Long Life Noodles at the end of a banquet
- judy leibovitch
A chinese banquet was a part of every special event when I was growing up. My parents always ordered the last dish to be mein of some sort, telling us it was for "long life." I have noticed as an adult that most of the banquets I've attended don't seem to do that. Even when we ordered chow mein be served last at my daughter's first birthday party, the restaurant neglected to do that, (although the service that night was generally poor).
What gives? Mom was born in Canton, but moved to H.K. after the revolution. Was this point of view unique to her region/family? Just wondering...

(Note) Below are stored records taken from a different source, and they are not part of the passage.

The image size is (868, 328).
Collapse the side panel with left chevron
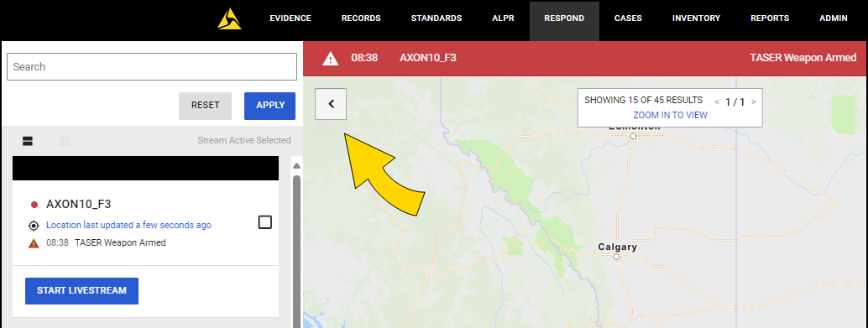pos(331,104)
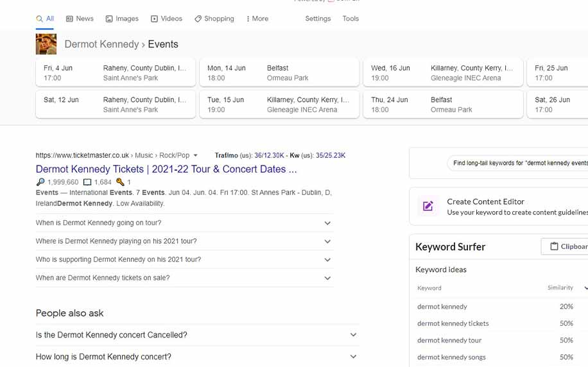This screenshot has width=588, height=367.
Task: Switch to the News search tab
Action: [80, 19]
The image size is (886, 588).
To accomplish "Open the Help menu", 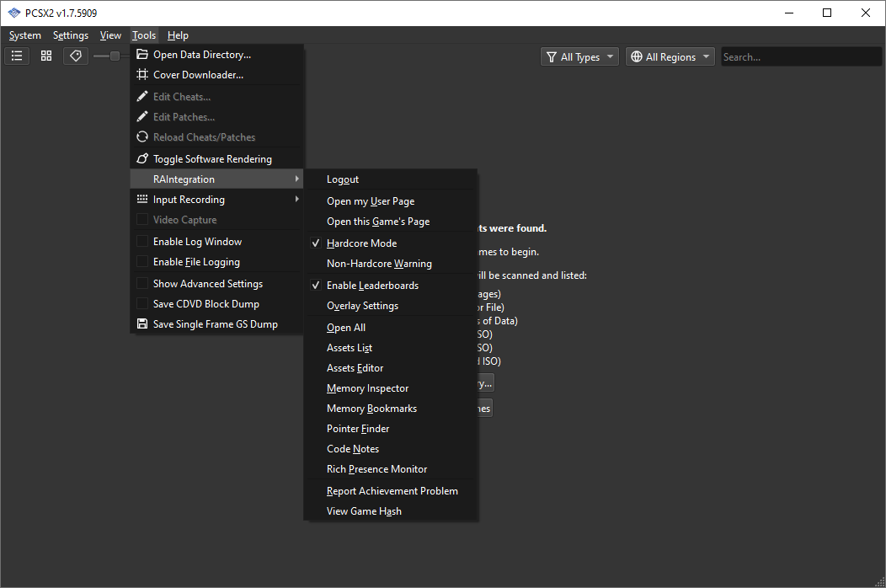I will click(x=178, y=35).
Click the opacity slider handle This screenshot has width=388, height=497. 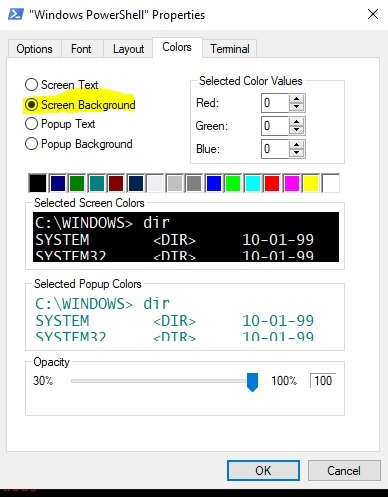[x=252, y=382]
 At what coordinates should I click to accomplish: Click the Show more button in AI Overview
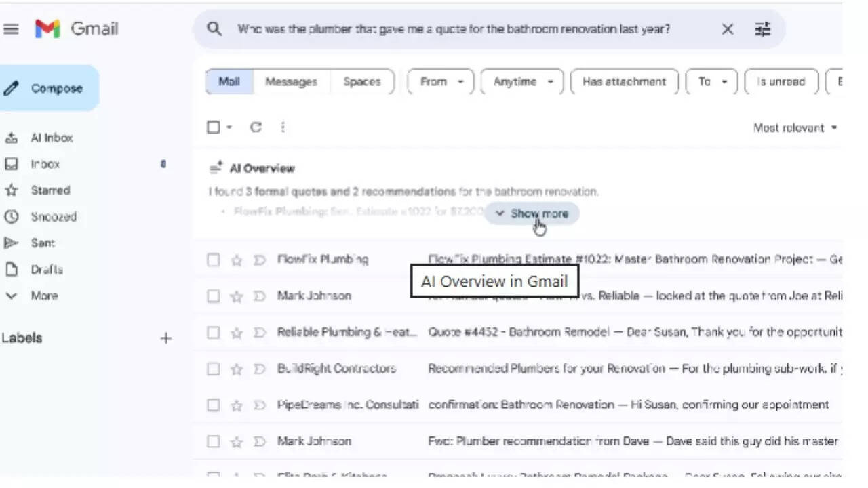[532, 213]
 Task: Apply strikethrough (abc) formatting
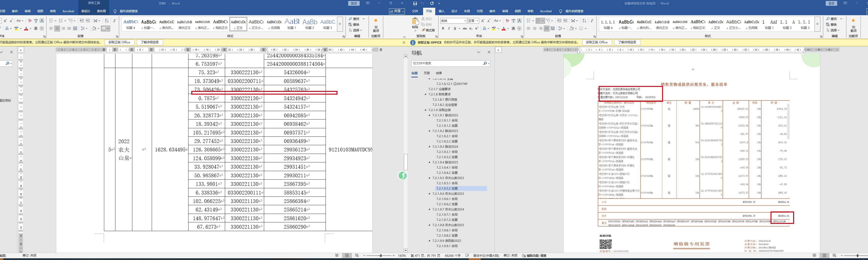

Maybe the general level of prosperity here makes some Chinese feel that noodles are too humble (or old fashoined) for banquets nowadays. When we got married, our banquet ended with a fancy rice and Yi Mien, in fact, the manager (with whom we were somewhat friendly) wouldn't let us get away without the noodles. we were deliberately trying to get away from the set wedding-symbolism foods with our choices, but he absolutely insisted we get the noodles for the long-life symbolism (What?! No noodles?! NO,no, you HAVE to have that...). Too bad about your daughter's birthday party. Where was it held?
re: Maria Eng
Thanks Maria and Melanie,
My daughter's party was held at the Hong Kong East Ocean Restaurant in Emeryville, CA, (right on the Bay near Berkeley.) The plusses were free, available parking and Bay views. I think the big problem was that there were two big weddings going on at the same time, and Madeleine's party was just two tables, so we got short shrift. One of the attendees who was from H.K. said he thought the restaurant was part of a H.K. chain(?) Anyway, I was glad to here I wasn't hallucinating about what mom said about noodles.
re: judy leibovtich
It's been a couple years since I've been to East Ocean but I've always liked the restaurant. Have been there for banquets, family dinners and dim sum.
Jim said he wasn't that impressed by the dim sum in June. Wonder if this is a downhill signal.
It is a branch of a Hong Kong chain. I've been to the one in Vancouver which has very good dim sum, but haven't been to the HK restaurants.
Odd, long life noodles are still very much a part of the birthday banquets I've been attending.